Much to everyone’s surprise, the stock market, as measured by the S&P 500 has reached a new all-time high in 9 out of the first 11 trading days of 2018. The current level of market volatility, as measured by the CBOE Market Volatility Index called the VIX, has recently bounced off historic lows. It closed today at 11.53 after falling to just 8.92 on January 4th. Volatility has been increasing along with the market so far this year. For reference, the VIX at the beginning of 2007 was 10.02, which was at the time a new low.
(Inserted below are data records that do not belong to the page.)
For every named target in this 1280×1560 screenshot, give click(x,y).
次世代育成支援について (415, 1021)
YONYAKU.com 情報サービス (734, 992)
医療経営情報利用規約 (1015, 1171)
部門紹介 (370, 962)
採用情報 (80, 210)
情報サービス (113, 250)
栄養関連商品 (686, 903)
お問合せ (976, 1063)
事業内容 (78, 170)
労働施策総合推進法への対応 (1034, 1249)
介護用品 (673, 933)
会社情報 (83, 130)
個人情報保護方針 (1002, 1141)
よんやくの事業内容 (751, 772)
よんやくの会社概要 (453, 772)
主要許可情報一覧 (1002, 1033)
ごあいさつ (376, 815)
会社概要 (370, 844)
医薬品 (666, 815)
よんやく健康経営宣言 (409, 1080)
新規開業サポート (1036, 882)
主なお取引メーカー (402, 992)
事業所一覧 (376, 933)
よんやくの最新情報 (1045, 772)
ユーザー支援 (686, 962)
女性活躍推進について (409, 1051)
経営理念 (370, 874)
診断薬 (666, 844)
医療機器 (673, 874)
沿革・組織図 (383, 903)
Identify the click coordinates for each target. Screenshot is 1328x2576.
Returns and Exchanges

Equity strategist Barry Bannister at Stifel recently said, “We believe yields are the main event for stocks in 2018, not tax-fueled earnings per share.” The Federal Reserve Open Market Committee (FOMC) is most likely going to raise the fed funds target rate at least twice during 2018, which would take it to 2% from the current level of 1.5%. Because central banks around the world are not yet ready to increase their short term rates due to a lack of inflation, it is more likely that the yield on the 10-year US Treasury bond will remain relatively stable around its current level of 2.57%.
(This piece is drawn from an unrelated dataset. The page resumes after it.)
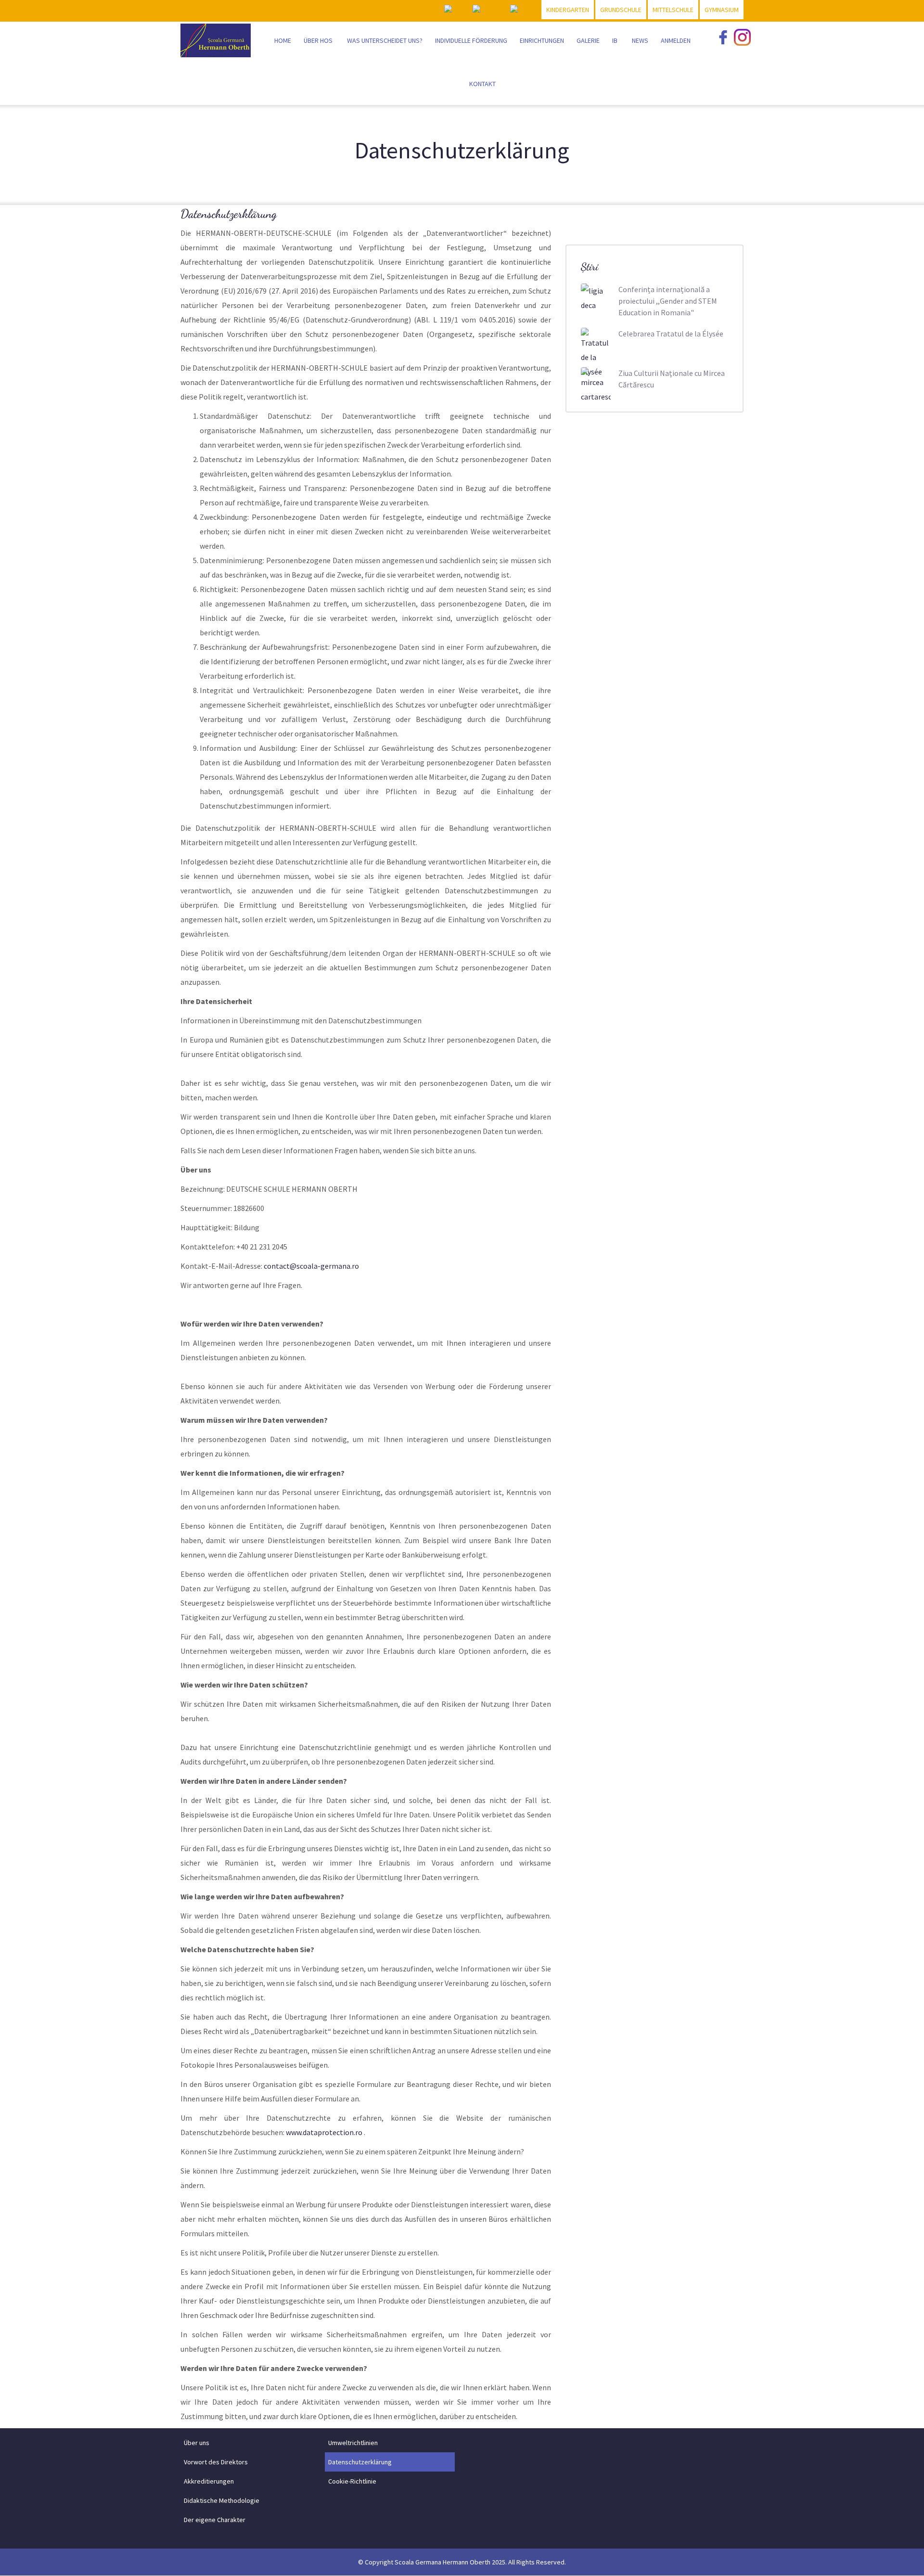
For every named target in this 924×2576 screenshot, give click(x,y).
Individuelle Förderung (471, 40)
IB (614, 40)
The spread, or difference, between the fed funds target rate and the 10-year Treasury yield has proven to be a good indicator of future economic conditions. In fact, of the ten components of the index of Leading Economic Indicators, the narrowing of the fed funds/10-year spread is the “leading” leading indicator. When the yield curve inverts, meaning that short term rates are higher than long term rates, the economy has gone into a recession within 12 months 7 out of the last 7 times. Currently, the spread is about 1% between fed funds and the 10-year Treasury. Even if the FOMC raises rates two times in the first half of 2018, that would only narrow the spread to 0.5% or 50 basis points assuming the 10-year stays relatively constant.
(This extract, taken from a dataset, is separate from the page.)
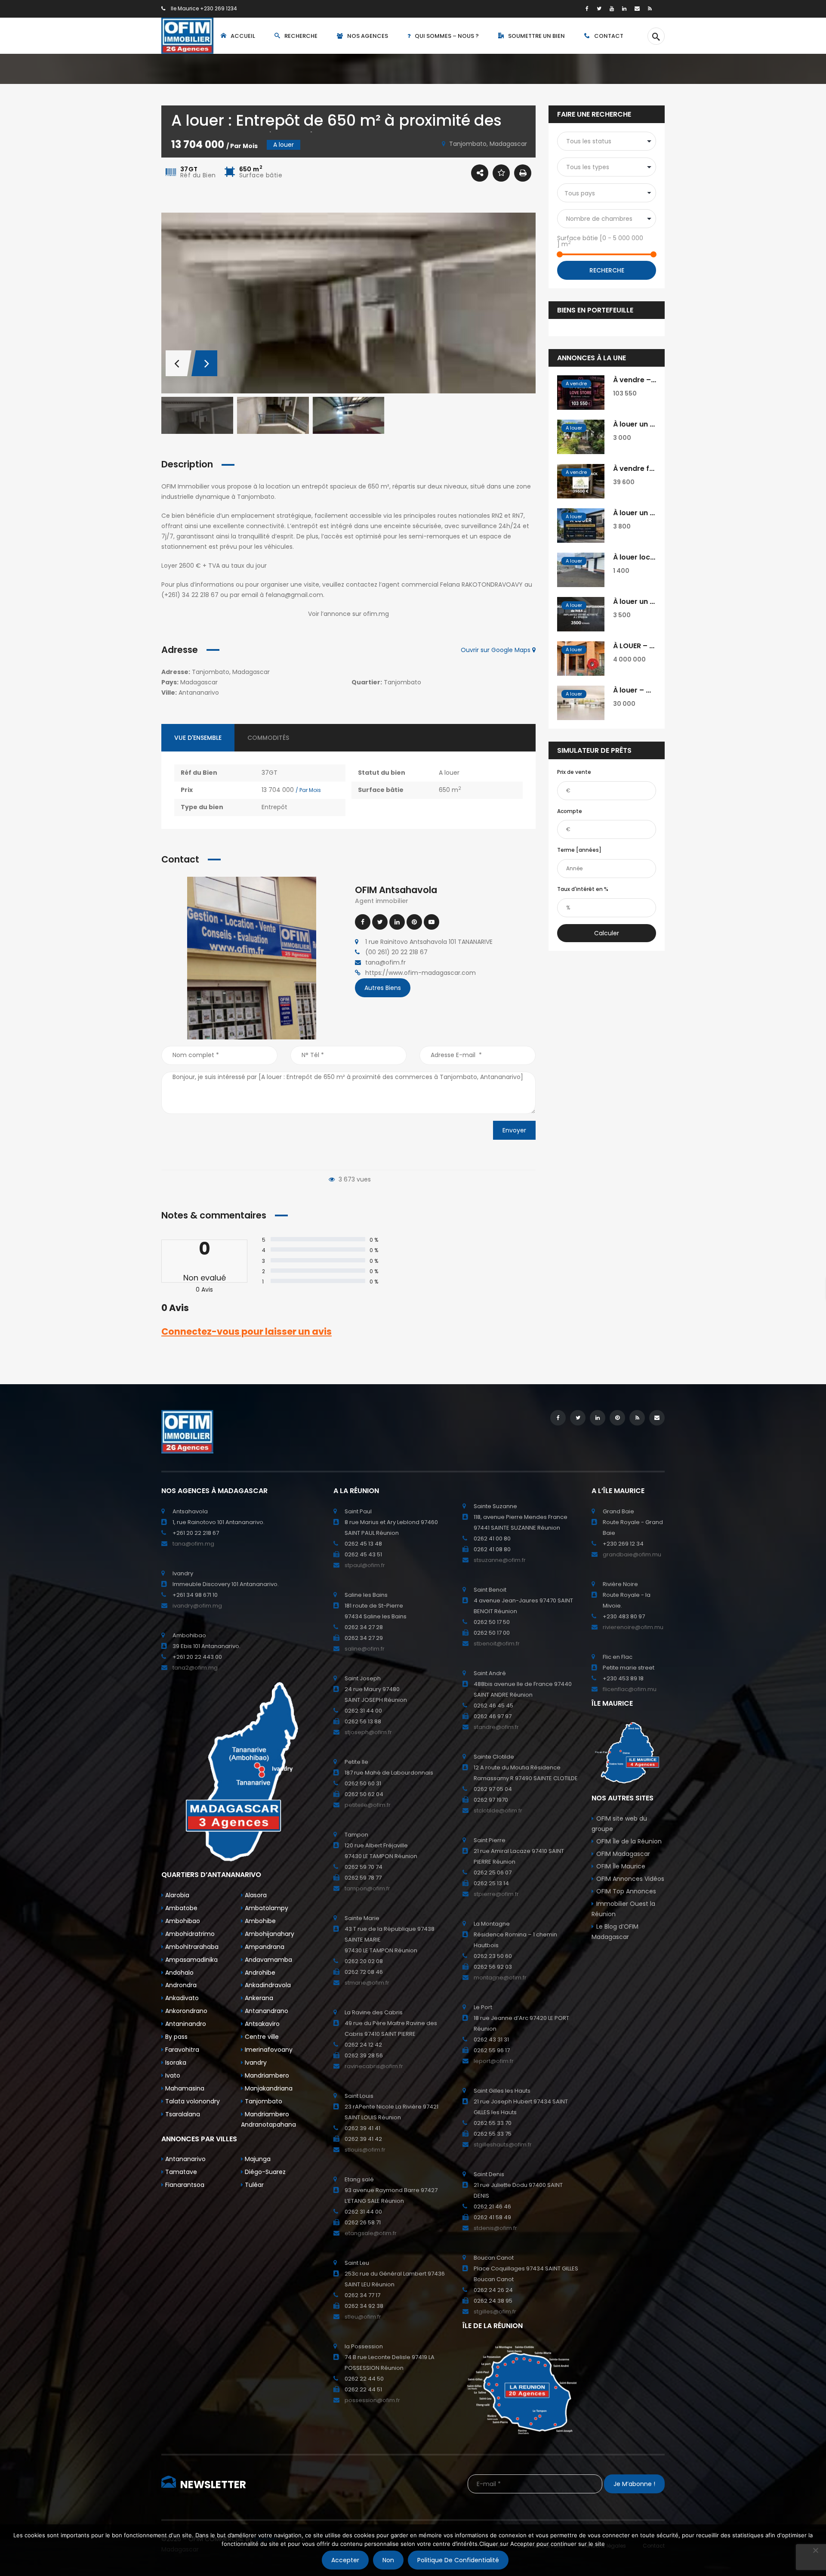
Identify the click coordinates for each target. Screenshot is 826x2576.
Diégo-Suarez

Yes, the stock market is at all-time highs. However, other indicators like the yield curve, unemployment, wage growth, industrial production, personal spending, inflation and corporate earnings are not exactly at “excessive” levels. Therefore, we think any correction in stock prices will be short-lived at this point. It is likely though that 2018 will be a transition year for the economy. Hang on!